Target position records:
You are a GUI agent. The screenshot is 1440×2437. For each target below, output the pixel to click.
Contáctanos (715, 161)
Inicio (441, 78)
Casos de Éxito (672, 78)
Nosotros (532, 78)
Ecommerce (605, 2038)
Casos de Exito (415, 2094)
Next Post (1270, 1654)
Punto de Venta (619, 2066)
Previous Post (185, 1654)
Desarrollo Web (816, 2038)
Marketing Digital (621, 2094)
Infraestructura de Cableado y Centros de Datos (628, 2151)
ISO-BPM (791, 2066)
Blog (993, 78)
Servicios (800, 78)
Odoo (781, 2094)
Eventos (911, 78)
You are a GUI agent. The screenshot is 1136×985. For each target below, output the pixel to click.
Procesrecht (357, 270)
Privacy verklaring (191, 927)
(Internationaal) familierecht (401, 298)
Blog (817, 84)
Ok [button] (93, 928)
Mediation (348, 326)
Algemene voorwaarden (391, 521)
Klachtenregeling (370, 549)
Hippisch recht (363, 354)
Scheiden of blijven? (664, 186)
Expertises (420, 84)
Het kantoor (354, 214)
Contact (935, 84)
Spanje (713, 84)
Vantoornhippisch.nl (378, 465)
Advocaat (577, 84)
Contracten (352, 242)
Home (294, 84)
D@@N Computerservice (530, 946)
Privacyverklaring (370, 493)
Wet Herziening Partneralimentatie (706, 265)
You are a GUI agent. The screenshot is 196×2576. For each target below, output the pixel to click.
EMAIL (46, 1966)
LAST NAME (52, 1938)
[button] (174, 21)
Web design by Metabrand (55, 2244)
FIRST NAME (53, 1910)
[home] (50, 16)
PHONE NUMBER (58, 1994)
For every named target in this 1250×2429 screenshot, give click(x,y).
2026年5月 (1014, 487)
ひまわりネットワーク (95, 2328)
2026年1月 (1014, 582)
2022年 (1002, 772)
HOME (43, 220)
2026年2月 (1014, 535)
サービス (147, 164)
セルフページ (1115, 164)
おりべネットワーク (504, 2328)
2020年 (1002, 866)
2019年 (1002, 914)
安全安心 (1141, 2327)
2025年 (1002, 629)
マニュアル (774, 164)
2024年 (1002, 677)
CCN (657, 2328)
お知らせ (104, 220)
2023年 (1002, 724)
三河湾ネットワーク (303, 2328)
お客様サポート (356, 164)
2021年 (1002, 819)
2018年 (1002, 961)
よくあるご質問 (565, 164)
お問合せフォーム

▶ **INSTRUCTION**
Shift every coordinate number in the answers up by 86 and write the rows out again with their requests, starting at the row that contains "安全安心 (1141, 2327)" and ending with the last row.

▶ **SOLUTION TO THE EXERCISE**
安全安心 (1227, 2413)
2025年 (1088, 715)
マニュアル (860, 250)
2024年 (1088, 763)
CCN (743, 2414)
お知らせ (190, 306)
2023年 (1088, 810)
三河湾ネットワーク (389, 2414)
お客様サポート (442, 250)
2021年 (1088, 905)
2018年 (1088, 1047)
よくあるご質問 (651, 250)
お問合せフォーム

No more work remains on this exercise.